Kurzgeschichte und Comic: "Octopussy"

  • Franz Oberhauser in SPECTRE - der Name hat dafür gesorgt, daß ich die Chronologie in meiner Vergleichsreihe mal links liegengelassen habe und den Vergleich der Kurzgeschichte "Octopussy" mit dem Comic vorgezogen habe.


    Die Kurzgeschichte ist insofern interessant, als daß James Bond hier nur eine Nebenrolle spielt. Er erscheint erst auf der achten Seite der Geschichte und bleibt für sechs Seiten Teil davon. Dann verschwindet er wieder für 18 Seiten, taucht noch einmal für ein kurzes Gespräch mit Major Dexter Smythe auf und wird auf der letzten Seite noch einmal erwähnt. Der Großteil der Geschichte gehört Smythe. In Flemings Beschreibung kommt er nicht mehr gut weg: " ... the remains of a once brave and resourceful officer and a handsome man". Nun ist er 55, mit leichter Glatze und einem deutlichen Bauch. Er trinkt und raucht zu viel und hegt insgeheim den Wunsch zu sterben. Seine Frau ist zwei Jahre zuvor gestorben.


    Sein einziges Interesse gilt nun noch den Unterwasserlebewesen in seiner Villa. Smythe kümmert sich um einen Octopus, den er zähmen will und mit dem er ein Experiment durchführen will. Er will einen extrem giftigen Drachenkopf fangen und dem Octopus (den er "Octopussy" bzw. "Pussy" nennt) zu fressen geben, um zu sehen, wie Octopussy reagiert und was dann mit ihr passiert.


    Die düstere Stimmung Smythes wird dann erläutert: Einige Stunden zuvor erschien Bond; schon bei der Begrüßung weiß Smythe, daß man ihm auf die Schliche gekommen ist.

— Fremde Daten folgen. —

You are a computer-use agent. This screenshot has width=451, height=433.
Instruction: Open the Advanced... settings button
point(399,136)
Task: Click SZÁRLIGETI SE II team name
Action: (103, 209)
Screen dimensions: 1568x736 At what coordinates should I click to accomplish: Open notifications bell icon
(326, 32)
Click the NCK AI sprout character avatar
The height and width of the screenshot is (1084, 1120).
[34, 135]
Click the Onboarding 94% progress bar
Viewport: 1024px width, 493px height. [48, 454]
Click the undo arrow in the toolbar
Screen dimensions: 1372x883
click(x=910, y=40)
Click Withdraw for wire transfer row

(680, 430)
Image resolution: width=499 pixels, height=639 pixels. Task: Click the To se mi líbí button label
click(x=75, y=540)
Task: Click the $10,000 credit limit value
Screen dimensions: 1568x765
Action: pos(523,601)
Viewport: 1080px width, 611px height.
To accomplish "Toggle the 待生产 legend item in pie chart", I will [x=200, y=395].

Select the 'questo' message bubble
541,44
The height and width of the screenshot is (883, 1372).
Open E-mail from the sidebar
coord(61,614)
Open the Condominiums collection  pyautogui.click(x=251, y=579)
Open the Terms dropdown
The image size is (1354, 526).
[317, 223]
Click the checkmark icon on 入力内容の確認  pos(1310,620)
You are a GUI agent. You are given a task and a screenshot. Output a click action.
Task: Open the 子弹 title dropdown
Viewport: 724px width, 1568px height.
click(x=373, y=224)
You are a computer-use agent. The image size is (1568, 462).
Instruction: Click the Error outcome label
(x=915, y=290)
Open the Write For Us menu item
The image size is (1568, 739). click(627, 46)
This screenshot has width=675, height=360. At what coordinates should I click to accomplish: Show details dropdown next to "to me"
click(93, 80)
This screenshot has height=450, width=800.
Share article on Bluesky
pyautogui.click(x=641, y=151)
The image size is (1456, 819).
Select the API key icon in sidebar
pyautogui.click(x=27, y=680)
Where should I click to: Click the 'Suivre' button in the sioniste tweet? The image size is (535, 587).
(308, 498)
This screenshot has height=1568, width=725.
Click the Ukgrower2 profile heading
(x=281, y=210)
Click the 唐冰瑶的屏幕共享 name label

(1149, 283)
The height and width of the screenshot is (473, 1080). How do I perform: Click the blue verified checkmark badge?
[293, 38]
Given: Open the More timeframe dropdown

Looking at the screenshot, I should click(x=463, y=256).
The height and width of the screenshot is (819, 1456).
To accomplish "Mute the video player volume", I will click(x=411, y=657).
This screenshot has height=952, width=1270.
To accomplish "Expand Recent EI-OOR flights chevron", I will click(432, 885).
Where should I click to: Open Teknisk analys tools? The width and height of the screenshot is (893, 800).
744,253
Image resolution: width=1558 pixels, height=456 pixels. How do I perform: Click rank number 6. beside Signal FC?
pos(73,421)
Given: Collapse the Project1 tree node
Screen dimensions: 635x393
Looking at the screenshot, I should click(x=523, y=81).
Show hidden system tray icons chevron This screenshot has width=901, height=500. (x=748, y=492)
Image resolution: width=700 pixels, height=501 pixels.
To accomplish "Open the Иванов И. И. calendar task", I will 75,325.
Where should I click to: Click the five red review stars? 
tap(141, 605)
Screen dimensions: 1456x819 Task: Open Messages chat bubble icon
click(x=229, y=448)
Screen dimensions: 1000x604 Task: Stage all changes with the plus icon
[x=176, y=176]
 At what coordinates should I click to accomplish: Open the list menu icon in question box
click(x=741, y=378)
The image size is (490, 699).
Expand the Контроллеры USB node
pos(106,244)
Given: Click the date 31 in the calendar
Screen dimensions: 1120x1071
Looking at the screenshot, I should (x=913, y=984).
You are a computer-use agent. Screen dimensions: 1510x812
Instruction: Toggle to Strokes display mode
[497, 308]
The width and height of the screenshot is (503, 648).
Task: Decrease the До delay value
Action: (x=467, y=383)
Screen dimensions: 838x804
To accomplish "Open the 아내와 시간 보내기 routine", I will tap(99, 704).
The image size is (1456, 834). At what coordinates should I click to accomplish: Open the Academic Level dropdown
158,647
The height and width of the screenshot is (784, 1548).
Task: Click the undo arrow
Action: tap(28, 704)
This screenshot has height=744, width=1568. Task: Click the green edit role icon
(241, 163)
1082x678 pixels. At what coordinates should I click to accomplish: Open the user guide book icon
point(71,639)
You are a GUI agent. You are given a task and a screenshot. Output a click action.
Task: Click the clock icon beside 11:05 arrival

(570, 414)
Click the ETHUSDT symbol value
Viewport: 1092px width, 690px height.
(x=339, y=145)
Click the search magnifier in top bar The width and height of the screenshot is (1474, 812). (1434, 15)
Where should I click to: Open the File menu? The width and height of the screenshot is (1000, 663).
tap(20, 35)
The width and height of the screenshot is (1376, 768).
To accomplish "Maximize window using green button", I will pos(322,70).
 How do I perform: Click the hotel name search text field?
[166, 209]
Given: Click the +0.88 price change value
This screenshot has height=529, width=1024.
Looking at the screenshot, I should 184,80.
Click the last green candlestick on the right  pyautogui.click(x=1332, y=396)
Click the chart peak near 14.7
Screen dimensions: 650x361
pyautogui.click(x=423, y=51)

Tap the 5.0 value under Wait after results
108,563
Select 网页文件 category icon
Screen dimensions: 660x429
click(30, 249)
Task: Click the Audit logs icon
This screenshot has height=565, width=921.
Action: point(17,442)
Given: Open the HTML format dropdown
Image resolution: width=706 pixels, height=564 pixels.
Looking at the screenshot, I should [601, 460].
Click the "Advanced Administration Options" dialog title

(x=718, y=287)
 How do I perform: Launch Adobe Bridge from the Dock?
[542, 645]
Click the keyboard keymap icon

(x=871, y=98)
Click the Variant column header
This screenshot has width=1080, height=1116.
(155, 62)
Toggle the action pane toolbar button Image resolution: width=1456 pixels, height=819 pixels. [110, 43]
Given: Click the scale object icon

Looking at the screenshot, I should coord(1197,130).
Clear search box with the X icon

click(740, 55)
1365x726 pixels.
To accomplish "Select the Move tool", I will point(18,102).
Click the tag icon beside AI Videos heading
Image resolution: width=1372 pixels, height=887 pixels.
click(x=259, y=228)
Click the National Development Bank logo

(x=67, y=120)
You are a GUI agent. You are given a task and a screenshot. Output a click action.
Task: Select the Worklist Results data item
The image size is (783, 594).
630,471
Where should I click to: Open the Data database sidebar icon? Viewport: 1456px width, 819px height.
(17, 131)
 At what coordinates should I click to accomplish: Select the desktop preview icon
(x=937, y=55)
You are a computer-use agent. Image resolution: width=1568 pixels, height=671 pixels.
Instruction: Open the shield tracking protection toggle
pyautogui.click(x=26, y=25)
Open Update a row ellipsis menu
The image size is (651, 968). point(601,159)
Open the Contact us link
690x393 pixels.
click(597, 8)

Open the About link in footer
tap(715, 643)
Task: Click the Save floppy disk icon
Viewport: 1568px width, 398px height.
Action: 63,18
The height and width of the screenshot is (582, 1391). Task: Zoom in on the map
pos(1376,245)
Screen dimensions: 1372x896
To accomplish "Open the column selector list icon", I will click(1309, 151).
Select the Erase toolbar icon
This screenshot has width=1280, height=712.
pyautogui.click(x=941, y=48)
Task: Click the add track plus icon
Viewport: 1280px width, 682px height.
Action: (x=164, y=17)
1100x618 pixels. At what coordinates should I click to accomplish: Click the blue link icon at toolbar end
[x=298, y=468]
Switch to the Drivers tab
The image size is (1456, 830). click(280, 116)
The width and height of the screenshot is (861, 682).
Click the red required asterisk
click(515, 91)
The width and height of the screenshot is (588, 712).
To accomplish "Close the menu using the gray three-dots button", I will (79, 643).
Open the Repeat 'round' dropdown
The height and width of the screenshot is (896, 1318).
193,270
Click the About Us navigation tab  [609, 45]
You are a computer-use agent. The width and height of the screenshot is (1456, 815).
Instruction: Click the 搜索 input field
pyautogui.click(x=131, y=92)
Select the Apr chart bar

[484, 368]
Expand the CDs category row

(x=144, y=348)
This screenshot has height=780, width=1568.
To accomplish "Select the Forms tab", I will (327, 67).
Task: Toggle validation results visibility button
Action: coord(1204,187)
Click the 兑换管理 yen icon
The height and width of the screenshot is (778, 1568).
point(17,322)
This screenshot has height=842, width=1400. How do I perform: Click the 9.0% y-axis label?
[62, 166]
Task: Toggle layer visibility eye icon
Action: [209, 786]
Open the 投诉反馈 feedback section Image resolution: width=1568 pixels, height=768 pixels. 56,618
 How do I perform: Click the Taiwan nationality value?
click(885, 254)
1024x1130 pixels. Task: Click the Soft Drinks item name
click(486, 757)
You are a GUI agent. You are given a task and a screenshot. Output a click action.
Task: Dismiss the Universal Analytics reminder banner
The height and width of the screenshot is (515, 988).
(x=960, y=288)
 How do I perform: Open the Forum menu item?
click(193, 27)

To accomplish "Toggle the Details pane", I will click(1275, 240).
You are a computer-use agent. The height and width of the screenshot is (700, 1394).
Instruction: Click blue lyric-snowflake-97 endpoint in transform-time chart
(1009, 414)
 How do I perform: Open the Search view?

Auf das Eintreten Bonds schwenkt Fleming dann um, benutzt also den "Zeitsprung", der auch schon früher verwandt wurde. Von da an folgt die Geschichte dem Gespräch zwischen Bond und Smythe und der detaillierten Erinnerung an das, was sich zum Ende des Zweiten Weltkrieges und danach mit Smythe ereignet hat.


    Smythe arbeitete damals für das "Miscellaneous Objectives Bureau" (MOB), das damals Spuren der Nazis in Europa verfolgte. Bei einer solchen Aktion findet Smythe zufällig Hinweise auf verstecktes Nazigold, zwei Barren, die insgesamt etwa 80 Pfund wiegen. Er beschließt, das Gold zu finden und zu behalten. Er braucht dazu aber die Hilfe eines Bergführers und findet Hannes (keinen Franz) Oberhauser. Er nimmt ihn unter dem Vorwand, ihn verhören zu müssen, mit; Oberhausers Familie bleibt zurück. Smythe gewinnt Oberhausers Vertrauen und verspricht ihm, ihn wieder nach Hause zu bringen, nachdem die beiden eine kleine Klettertour gemacht haben. Oberhauser willigt ein, und die beiden klettern auf den Berg, wo das Gold versteckt ist. Nachdem Smythe weiß, wo das Gold ist, lockt er Oberhauser zu einer Gletscherspalte und erschießt ihn. Oberhauser stürzt ab, aber nicht wie gewünscht ganz in die Spalte. Smythe bedeckt die Leiche mit Schnee; dann beginnt er, das Gold hinunterzutransportieren. Am Fuß der Berges versteckt er das Gold, verschwindet und lässt etwas Gras über die Sache wachsen. Nach sechs Monaten kehrt er zurück und organisiert den Transport des Goldes außer Landes. Mittlerweile verheiratet, zieht er mit seiner Frau und dem Gold nach Jamaica, wo er mit Hilfe der Brüder Foo das Gold zu Geld macht. Die Foo-Brüder schmuggeln im Lauf der Zeit das Gold in Teilen nach Hong Kong, wo es zu guten Preisen verkauft wird. Smythe und seine Frau können ein Leben im Luxus führen. Smythes Gesundheit und seine Ehe gehen aber langsam den Bach `runter, seine Frau nimmt eine Überdosis Tabletten.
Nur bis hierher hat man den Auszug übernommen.